Ancient is the temptation to attempt to make God in our own image, rather than to content ourselves with our being made in His. In light of that fact, Elton John's declaration that "Jesus was a compassionate, super-intelligent gay man" is neither original nor surprising, heretical as it is (see here). It is the quintessence of self-worship and self-absorption to take sentences that one might well have written about oneself, swap out one's own name for the name of God, and feel very comfortable with all that we share in common with our favorite deity.
Of course, the real Jesus—the Jesus who actually lived in Judea 2,000 years ago and whose life is recorded in the gospels—must make Mr. John quite uncomfortable. He makes me uncomfortable. If He doesn't make you uncomfortable, then you're either not reading the New Testament or you're not reading it seriously.
And yet, no matter how much Mr. John may derive greater enjoyment from a Jesus of his own making, the remainder of Parade Magazine's interview with him shows clearly how much he needs an encounter with the real Jesus.
He needs the real Jesus because in spite of every conceivable advantage in his life, he's found nothing but heartache. His homosexual profligacy didn't satisfy him:
I'd always choose someone younger. I wanted to smother them with love. I'd take them around the world, try to educate them. One after another they got a Cartier watch, a Versace outfit, maybe a sports car. They didn't have jobs. They were reliant on me. I did this repeatedly. In six months they were bored and hated my guts because I'd taken their lives and self-worth away. I hadn't intended to.
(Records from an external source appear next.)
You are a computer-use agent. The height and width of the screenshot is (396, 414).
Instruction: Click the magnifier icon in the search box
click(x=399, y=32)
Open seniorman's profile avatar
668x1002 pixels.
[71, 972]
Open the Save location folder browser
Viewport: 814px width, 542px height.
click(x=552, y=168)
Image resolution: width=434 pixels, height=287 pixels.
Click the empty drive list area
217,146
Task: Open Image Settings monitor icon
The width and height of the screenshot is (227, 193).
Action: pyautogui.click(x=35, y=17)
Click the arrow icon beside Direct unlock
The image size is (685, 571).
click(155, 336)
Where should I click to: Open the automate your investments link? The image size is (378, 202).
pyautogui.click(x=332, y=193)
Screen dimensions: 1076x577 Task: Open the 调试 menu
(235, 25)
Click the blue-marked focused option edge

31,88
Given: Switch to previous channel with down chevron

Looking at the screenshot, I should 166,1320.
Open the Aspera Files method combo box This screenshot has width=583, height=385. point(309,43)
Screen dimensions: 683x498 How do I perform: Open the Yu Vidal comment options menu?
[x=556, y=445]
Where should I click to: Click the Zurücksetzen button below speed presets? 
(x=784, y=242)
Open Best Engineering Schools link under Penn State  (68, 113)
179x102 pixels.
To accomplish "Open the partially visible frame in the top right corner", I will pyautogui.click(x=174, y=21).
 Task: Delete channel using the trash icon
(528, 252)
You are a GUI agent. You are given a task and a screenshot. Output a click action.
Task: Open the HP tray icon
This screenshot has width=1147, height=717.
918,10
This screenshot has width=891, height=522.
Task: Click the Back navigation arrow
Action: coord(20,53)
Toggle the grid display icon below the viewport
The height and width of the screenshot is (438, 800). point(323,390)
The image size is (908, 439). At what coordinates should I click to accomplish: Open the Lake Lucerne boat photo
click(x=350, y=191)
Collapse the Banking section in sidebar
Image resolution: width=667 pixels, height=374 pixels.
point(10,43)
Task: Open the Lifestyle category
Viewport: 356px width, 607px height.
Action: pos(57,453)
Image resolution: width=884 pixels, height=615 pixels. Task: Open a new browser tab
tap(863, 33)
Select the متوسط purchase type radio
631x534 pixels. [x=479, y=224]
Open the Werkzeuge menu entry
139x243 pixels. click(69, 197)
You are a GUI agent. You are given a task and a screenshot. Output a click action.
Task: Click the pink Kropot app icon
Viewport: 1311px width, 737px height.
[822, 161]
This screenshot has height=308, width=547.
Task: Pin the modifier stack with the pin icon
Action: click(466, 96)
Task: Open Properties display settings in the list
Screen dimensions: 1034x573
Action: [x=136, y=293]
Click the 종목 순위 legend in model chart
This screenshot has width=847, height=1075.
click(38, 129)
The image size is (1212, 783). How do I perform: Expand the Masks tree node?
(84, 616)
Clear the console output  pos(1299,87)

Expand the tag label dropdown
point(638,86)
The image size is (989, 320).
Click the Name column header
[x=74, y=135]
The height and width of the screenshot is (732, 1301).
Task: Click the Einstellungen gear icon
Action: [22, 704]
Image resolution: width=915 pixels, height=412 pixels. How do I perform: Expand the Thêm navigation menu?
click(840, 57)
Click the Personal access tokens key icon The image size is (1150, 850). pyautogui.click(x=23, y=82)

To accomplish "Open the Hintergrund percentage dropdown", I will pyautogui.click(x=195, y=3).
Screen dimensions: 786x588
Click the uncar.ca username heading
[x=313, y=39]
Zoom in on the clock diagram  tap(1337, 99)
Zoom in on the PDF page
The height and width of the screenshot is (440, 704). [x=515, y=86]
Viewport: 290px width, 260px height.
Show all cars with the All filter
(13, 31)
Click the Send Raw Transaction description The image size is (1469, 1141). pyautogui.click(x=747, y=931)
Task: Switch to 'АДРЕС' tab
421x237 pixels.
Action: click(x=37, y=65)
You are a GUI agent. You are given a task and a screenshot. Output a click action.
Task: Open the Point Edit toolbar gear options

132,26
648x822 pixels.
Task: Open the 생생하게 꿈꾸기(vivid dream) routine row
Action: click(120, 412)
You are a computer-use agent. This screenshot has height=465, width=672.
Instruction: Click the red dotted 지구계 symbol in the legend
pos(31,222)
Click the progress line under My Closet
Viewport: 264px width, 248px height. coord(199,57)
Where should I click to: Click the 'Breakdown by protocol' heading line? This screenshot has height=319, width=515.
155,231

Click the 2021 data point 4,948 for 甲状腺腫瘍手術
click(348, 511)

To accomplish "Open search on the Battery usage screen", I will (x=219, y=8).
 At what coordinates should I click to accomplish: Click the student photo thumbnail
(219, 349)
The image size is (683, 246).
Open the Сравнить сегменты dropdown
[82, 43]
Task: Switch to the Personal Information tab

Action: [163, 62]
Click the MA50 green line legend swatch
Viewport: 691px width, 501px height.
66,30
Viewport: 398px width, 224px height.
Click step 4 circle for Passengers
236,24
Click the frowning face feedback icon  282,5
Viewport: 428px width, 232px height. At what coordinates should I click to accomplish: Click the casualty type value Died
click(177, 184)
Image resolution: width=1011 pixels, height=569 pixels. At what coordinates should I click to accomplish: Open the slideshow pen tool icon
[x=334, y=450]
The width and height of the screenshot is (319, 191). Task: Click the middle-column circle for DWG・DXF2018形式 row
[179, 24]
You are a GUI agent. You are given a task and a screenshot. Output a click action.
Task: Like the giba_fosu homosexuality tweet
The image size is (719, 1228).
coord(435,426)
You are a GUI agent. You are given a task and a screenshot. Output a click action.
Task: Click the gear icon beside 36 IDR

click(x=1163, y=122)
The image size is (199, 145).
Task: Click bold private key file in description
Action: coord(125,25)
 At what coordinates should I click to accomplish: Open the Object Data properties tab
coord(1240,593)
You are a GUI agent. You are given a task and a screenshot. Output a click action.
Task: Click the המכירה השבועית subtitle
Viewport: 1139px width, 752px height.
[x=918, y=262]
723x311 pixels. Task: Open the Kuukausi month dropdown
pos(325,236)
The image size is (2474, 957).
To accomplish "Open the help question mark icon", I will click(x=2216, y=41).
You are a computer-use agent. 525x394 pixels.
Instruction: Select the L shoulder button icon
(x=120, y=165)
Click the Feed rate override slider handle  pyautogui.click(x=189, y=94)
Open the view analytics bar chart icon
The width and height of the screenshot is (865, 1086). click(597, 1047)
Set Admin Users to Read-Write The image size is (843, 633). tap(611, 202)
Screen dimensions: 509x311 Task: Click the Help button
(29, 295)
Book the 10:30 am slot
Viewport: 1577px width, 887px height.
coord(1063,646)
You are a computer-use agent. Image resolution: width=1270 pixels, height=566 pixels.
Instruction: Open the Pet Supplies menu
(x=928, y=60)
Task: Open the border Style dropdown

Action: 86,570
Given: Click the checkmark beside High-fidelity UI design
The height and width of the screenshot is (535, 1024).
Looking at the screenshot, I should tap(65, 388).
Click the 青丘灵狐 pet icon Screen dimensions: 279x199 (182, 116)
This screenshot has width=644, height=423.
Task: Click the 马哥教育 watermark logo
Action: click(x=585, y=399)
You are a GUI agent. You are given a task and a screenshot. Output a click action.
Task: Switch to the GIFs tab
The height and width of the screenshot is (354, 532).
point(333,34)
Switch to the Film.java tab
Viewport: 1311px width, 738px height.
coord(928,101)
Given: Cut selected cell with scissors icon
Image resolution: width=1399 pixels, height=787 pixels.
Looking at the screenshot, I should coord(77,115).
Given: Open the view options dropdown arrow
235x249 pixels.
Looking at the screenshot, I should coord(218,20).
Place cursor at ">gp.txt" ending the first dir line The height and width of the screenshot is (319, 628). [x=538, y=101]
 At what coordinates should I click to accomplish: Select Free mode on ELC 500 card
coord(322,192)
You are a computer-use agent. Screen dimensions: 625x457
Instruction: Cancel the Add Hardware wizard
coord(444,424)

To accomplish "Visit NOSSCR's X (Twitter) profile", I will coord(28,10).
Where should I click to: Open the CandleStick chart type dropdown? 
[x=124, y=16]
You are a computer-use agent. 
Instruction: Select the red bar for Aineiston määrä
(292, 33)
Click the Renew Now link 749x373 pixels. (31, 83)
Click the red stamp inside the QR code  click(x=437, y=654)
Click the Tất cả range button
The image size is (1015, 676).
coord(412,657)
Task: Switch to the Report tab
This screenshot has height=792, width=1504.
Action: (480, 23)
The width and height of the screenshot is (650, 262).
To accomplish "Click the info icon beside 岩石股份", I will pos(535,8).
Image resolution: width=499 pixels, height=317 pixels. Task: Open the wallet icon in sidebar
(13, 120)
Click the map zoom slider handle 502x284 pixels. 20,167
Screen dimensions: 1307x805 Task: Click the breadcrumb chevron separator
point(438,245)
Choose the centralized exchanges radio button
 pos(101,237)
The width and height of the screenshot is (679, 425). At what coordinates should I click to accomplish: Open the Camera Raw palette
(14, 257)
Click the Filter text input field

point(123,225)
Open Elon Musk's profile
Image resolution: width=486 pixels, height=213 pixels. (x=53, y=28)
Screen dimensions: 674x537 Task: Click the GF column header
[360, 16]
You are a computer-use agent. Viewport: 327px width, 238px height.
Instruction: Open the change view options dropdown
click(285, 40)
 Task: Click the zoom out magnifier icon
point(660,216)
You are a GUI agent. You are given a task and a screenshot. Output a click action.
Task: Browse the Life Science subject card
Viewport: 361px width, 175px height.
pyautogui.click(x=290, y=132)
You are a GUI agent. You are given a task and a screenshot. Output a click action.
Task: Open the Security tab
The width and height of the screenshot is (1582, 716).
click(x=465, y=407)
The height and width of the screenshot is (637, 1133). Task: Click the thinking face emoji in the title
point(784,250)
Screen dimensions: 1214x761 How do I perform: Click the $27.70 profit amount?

Along with sexual perversion came chemical addictions, which also consumed his soul and left him with nothing:
Just about every relationship I ever had was involved with drugs. It never works. But I always had to be with someone, good or bad, otherwise I didn't feel fulfilled. I'd lost the plot.
. . . . . . . .
For some people a gram of cocaine can last a month. Not me. I have to do the lot, and then I want more. At the end of the day, all it led to was heartache
Underneath and around these perversions and addictions—leading to them and growing out of them—Elton John slumps under the burden of his own guilt. He has chosen the old path of seeing whether he can accrue enough good works to make his own atonement for his sins:
I set up my foundation because I wanted to make amends for the years I was a drug addict.
How much money will it take? How many good works? Who gets to read the scales?
I'm so thankful for Emir and Ergun Caner. We've seen two Muslims profess faith in Jesus Christ here at this little rural Texas church thanks to the witness and pastoral advice of Emir Caner. They are so right when they tell us about the brutality of the scales versus the beauty of God's grace in the gospel of Jesus Christ. But this message of grace is not a message for Muslims alone. The world is full of Elton Johns, toting around counterfeit Jesuses, all very comfortable to them, but no help at all. And all the while, "Jesus , the Mighty to Save" is not far away at all, and is their only hope.